• EXERCISE GOAL
Please provide the entries below again, word for word.

_____

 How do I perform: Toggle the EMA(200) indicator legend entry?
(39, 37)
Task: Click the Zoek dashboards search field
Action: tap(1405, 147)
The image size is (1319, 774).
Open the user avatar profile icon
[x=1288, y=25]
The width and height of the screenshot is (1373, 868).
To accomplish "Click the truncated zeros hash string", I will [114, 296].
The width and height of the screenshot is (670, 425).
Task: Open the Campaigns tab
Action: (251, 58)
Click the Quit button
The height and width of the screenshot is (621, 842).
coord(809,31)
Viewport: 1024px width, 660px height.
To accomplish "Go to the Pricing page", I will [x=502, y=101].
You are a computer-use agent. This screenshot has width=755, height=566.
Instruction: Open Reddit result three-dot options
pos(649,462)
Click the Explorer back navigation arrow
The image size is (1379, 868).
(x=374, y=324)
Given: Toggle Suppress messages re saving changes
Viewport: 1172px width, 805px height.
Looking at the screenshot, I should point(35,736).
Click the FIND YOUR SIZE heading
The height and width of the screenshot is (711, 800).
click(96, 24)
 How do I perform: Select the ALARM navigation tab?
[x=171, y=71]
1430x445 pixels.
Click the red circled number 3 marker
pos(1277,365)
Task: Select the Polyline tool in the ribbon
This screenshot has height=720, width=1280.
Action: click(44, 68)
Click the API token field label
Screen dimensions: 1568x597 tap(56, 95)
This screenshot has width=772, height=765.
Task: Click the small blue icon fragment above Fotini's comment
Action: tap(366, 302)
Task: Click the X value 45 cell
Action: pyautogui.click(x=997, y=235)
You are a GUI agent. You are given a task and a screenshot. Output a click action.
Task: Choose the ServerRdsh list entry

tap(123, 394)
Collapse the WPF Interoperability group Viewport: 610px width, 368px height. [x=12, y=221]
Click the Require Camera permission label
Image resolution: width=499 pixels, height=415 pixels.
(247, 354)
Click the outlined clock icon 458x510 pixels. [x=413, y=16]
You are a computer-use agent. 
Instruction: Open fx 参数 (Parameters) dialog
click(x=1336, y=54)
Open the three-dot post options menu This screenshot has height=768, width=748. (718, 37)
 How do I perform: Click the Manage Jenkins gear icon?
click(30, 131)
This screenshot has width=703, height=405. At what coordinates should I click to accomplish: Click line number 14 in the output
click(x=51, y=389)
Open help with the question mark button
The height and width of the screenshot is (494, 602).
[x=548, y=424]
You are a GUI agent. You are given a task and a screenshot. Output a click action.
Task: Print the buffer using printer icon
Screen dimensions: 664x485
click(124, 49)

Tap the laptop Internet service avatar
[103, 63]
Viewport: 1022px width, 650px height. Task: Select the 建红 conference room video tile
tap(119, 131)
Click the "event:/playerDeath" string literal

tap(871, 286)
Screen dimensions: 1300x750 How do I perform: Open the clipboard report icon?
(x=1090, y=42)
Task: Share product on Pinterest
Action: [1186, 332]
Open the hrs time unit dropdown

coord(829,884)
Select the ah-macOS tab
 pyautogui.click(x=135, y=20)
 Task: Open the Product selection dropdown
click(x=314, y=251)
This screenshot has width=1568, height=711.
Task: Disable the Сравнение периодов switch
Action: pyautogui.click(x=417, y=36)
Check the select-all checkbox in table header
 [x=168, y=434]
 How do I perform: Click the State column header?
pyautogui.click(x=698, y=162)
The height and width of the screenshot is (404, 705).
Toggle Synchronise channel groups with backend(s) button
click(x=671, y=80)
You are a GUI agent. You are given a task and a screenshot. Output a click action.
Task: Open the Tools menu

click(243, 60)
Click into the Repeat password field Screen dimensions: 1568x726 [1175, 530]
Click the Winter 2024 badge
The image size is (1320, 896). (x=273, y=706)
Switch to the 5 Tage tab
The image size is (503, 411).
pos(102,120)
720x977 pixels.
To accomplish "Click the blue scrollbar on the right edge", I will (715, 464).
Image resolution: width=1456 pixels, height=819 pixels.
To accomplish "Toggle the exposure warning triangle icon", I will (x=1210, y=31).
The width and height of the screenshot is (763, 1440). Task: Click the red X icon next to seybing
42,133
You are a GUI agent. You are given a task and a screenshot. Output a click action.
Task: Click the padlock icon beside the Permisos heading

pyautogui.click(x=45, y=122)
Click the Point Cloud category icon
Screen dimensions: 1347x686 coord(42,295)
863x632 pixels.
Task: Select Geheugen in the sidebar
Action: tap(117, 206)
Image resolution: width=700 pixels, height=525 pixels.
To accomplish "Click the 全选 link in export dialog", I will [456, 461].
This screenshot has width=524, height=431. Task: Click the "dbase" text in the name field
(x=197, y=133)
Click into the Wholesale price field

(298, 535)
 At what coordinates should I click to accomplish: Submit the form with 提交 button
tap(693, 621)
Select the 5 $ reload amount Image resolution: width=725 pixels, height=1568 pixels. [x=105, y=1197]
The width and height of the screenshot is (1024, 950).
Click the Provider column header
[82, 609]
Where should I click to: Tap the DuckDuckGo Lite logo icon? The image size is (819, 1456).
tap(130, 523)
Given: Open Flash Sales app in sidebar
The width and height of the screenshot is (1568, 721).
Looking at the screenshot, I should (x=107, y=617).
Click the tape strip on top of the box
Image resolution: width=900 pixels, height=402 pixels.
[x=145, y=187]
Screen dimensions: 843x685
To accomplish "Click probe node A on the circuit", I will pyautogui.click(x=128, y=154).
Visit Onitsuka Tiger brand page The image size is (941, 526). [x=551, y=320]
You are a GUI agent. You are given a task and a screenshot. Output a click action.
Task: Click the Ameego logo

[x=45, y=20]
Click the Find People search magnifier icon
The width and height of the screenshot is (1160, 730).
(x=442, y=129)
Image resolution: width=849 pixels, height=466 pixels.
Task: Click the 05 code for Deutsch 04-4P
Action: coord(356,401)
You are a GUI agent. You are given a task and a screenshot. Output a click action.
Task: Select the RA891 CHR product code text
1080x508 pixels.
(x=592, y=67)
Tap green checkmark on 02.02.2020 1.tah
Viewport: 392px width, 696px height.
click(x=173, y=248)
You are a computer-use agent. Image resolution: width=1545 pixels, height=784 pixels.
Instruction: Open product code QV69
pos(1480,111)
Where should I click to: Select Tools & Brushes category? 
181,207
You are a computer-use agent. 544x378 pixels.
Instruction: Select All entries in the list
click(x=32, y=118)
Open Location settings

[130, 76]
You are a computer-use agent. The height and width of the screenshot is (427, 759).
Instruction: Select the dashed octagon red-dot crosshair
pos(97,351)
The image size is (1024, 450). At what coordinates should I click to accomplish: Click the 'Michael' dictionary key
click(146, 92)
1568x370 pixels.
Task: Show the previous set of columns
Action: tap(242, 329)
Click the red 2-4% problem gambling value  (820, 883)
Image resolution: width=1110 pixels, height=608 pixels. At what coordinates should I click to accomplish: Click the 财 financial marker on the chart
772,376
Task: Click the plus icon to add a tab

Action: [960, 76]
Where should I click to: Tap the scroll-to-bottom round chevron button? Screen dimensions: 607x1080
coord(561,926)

_____

• ANSWER BOX
 How do I perform: Toggle the EMA(200) indicator legend entry?
(39, 37)
Task: Click the Zoek dashboards search field
Action: tap(1405, 147)
The image size is (1319, 774).
Open the user avatar profile icon
[x=1288, y=25]
The width and height of the screenshot is (1373, 868).
To accomplish "Click the truncated zeros hash string", I will [114, 296].
The width and height of the screenshot is (670, 425).
Task: Open the Campaigns tab
Action: (251, 58)
Click the Quit button
The height and width of the screenshot is (621, 842).
coord(809,31)
Viewport: 1024px width, 660px height.
To accomplish "Go to the Pricing page", I will [x=502, y=101].
You are a computer-use agent. This screenshot has width=755, height=566.
Instruction: Open Reddit result three-dot options
pos(649,462)
Click the Explorer back navigation arrow
The image size is (1379, 868).
(x=374, y=324)
Given: Toggle Suppress messages re saving changes
Viewport: 1172px width, 805px height.
Looking at the screenshot, I should point(35,736).
Click the FIND YOUR SIZE heading
The height and width of the screenshot is (711, 800).
click(96, 24)
 How do I perform: Select the ALARM navigation tab?
[x=171, y=71]
1430x445 pixels.
Click the red circled number 3 marker
pos(1277,365)
Task: Select the Polyline tool in the ribbon
This screenshot has height=720, width=1280.
Action: click(44, 68)
Click the API token field label
Screen dimensions: 1568x597 tap(56, 95)
This screenshot has width=772, height=765.
Task: Click the small blue icon fragment above Fotini's comment
Action: tap(366, 302)
Task: Click the X value 45 cell
Action: pyautogui.click(x=997, y=235)
You are a GUI agent. You are given a task and a screenshot. Output a click action.
Task: Choose the ServerRdsh list entry

tap(123, 394)
Collapse the WPF Interoperability group Viewport: 610px width, 368px height. [x=12, y=221]
Click the Require Camera permission label
Image resolution: width=499 pixels, height=415 pixels.
(247, 354)
Click the outlined clock icon 458x510 pixels. [x=413, y=16]
You are a computer-use agent. 
Instruction: Open fx 参数 (Parameters) dialog
click(x=1336, y=54)
Open the three-dot post options menu This screenshot has height=768, width=748. (718, 37)
 How do I perform: Click the Manage Jenkins gear icon?
click(30, 131)
This screenshot has width=703, height=405. At what coordinates should I click to accomplish: Click line number 14 in the output
click(x=51, y=389)
Open help with the question mark button
The height and width of the screenshot is (494, 602).
[x=548, y=424]
You are a GUI agent. You are given a task and a screenshot. Output a click action.
Task: Print the buffer using printer icon
Screen dimensions: 664x485
click(124, 49)

Tap the laptop Internet service avatar
[103, 63]
Viewport: 1022px width, 650px height. Task: Select the 建红 conference room video tile
tap(119, 131)
Click the "event:/playerDeath" string literal

tap(871, 286)
Screen dimensions: 1300x750 How do I perform: Open the clipboard report icon?
(x=1090, y=42)
Task: Share product on Pinterest
Action: [1186, 332]
Open the hrs time unit dropdown

coord(829,884)
Select the ah-macOS tab
 pyautogui.click(x=135, y=20)
 Task: Open the Product selection dropdown
click(x=314, y=251)
This screenshot has width=1568, height=711.
Task: Disable the Сравнение периодов switch
Action: pyautogui.click(x=417, y=36)
Check the select-all checkbox in table header
 [x=168, y=434]
 How do I perform: Click the State column header?
pyautogui.click(x=698, y=162)
The height and width of the screenshot is (404, 705).
Toggle Synchronise channel groups with backend(s) button
click(x=671, y=80)
You are a GUI agent. You are given a task and a screenshot. Output a click action.
Task: Open the Tools menu

click(243, 60)
Click into the Repeat password field Screen dimensions: 1568x726 [1175, 530]
Click the Winter 2024 badge
The image size is (1320, 896). (x=273, y=706)
Switch to the 5 Tage tab
The image size is (503, 411).
pos(102,120)
720x977 pixels.
To accomplish "Click the blue scrollbar on the right edge", I will (715, 464).
Image resolution: width=1456 pixels, height=819 pixels.
To accomplish "Toggle the exposure warning triangle icon", I will (x=1210, y=31).
The width and height of the screenshot is (763, 1440). Task: Click the red X icon next to seybing
42,133
You are a GUI agent. You are given a task and a screenshot. Output a click action.
Task: Click the padlock icon beside the Permisos heading

pyautogui.click(x=45, y=122)
Click the Point Cloud category icon
Screen dimensions: 1347x686 coord(42,295)
863x632 pixels.
Task: Select Geheugen in the sidebar
Action: tap(117, 206)
Image resolution: width=700 pixels, height=525 pixels.
To accomplish "Click the 全选 link in export dialog", I will [456, 461].
This screenshot has width=524, height=431. Task: Click the "dbase" text in the name field
(x=197, y=133)
Click into the Wholesale price field

(298, 535)
 At what coordinates should I click to accomplish: Submit the form with 提交 button
tap(693, 621)
Select the 5 $ reload amount Image resolution: width=725 pixels, height=1568 pixels. [x=105, y=1197]
The width and height of the screenshot is (1024, 950).
Click the Provider column header
[82, 609]
Where should I click to: Tap the DuckDuckGo Lite logo icon? The image size is (819, 1456).
tap(130, 523)
Given: Open Flash Sales app in sidebar
The width and height of the screenshot is (1568, 721).
Looking at the screenshot, I should (x=107, y=617).
Click the tape strip on top of the box
Image resolution: width=900 pixels, height=402 pixels.
[x=145, y=187]
Screen dimensions: 843x685
To accomplish "Click probe node A on the circuit", I will pyautogui.click(x=128, y=154).
Visit Onitsuka Tiger brand page The image size is (941, 526). [x=551, y=320]
You are a GUI agent. You are given a task and a screenshot. Output a click action.
Task: Click the Ameego logo

[x=45, y=20]
Click the Find People search magnifier icon
The width and height of the screenshot is (1160, 730).
(x=442, y=129)
Image resolution: width=849 pixels, height=466 pixels.
Task: Click the 05 code for Deutsch 04-4P
Action: coord(356,401)
You are a GUI agent. You are given a task and a screenshot. Output a click action.
Task: Select the RA891 CHR product code text
1080x508 pixels.
(x=592, y=67)
Tap green checkmark on 02.02.2020 1.tah
Viewport: 392px width, 696px height.
click(x=173, y=248)
You are a computer-use agent. Image resolution: width=1545 pixels, height=784 pixels.
Instruction: Open product code QV69
pos(1480,111)
Where should I click to: Select Tools & Brushes category? 
181,207
You are a computer-use agent. 544x378 pixels.
Instruction: Select All entries in the list
click(x=32, y=118)
Open Location settings

[130, 76]
You are a computer-use agent. The height and width of the screenshot is (427, 759).
Instruction: Select the dashed octagon red-dot crosshair
pos(97,351)
The image size is (1024, 450). At what coordinates should I click to accomplish: Click the 'Michael' dictionary key
click(146, 92)
1568x370 pixels.
Task: Show the previous set of columns
Action: tap(242, 329)
Click the red 2-4% problem gambling value  (820, 883)
Image resolution: width=1110 pixels, height=608 pixels. At what coordinates should I click to accomplish: Click the 财 financial marker on the chart
772,376
Task: Click the plus icon to add a tab

Action: [960, 76]
Where should I click to: Tap the scroll-to-bottom round chevron button? Screen dimensions: 607x1080
coord(561,926)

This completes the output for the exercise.